Topic outline

  • The course will be conducted physically on campus. The lectures and other events will not be VDO-recorded and could not be participated online.

    This course introduces students to combinatorics through the lens of computer science. Although the topics vary every year, the course has always been committed to the same principle: Mathematical reasoning and toolkits for computer science. It is suitable for (i) advanced computer science students seeking to enhance mathematical background, or (ii) math students seeking exposure and challenges in mathematics of computation. 

    In this iteration of the course (2022), we will focus on Spectral & Algebraic Graph Theory. Last year (2021), we focused on graph cuts and sparsification. The year before (2020), we did extremal & probabilistic combinatorics.

    TEACHING STAFF

    Parinya Chalermsook - responsible professor

    Ly Orgo - teaching assistant 

    Sorrachai Yingchareonthawornchai - teaching assistant

    WARNING: This is a one-period course. About 20 hours per week are expected from your time. 

    KICK-OFF: April 20, 2021

    LECTURES: Monday & Wednesday 12:15 - 14:00. There will be 9 lectures which focus on concepts.

    TUTORIAL SESSIONS: Thursday 16:15- 19:00. We cover additional math backgrounds to support the lectures, and give opportunities for students to divide into smaller groups to work on exercises together.

    Various opportunities for earning bonus points will be there for those who attend the sessions, e.g., participating in group discussions and submitting your work give 2 points.   

    PREREQUISITES : Mathematical maturity and knowledge in algorithms. In particular, for those who are familiar with Aalto curriculum, students should be familiar with the following course content. MS-A0402 Foundations of Discrete Mathematics. Without the proper backgrounds, it is still however possible to understand this course but would require much more time. 

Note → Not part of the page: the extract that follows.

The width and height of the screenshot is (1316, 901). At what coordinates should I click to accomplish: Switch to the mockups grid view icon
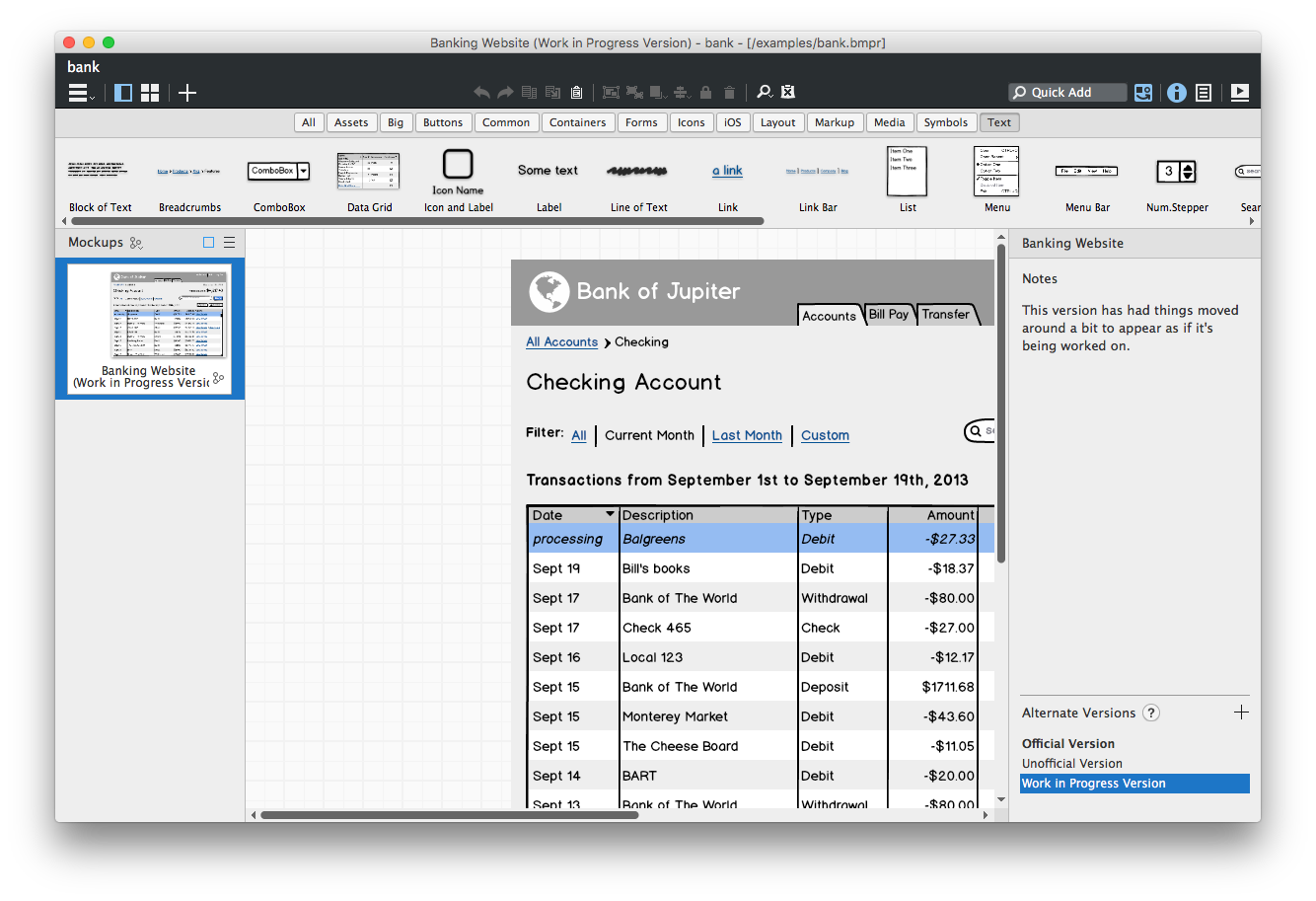[x=150, y=93]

    INTENDED LEARNING OUTCOME

    Students are able to work proficiently with graphs and their spectral and algebraic properties.

    GRADE POLICIES:

    Students are expected to attend the lectures.

    Points will come from:

    • Online quizzes (20 points): These quizzes test your understanding of definitions.

    • Scribes (15 points): Students are expected to scribe some class materials covered in the lectures and recitations (in detail, containing all proofs) in LaTex and go through editorial phase with teaching assistants (i.e. TAs may ask you to edit your notes until they are of desirable quality).  

    • Learning log (10 points): Students are expected to maintain & submit their weekly learning log, listing the concepts learned in that week, discussions with your peers, problem solving attempts, etc. The learning log should contain the estimates of the number of hours you spent in that week on this course.

    • Mid-term problem set (25 points): A (take-home) problem set containing ~5 proof-based exercises will be handed out at the end of 3rd week and you will have a week to solve it.

      We will offer mid-term collaborative sessions to help you solve and meet collaborators. Some bonus points will be handed out for participations.

    • Final project(30 points): Each student is expected to pick one topic, not covered in the lectures and learn it. Final report is expected before mid June (actual date TBD).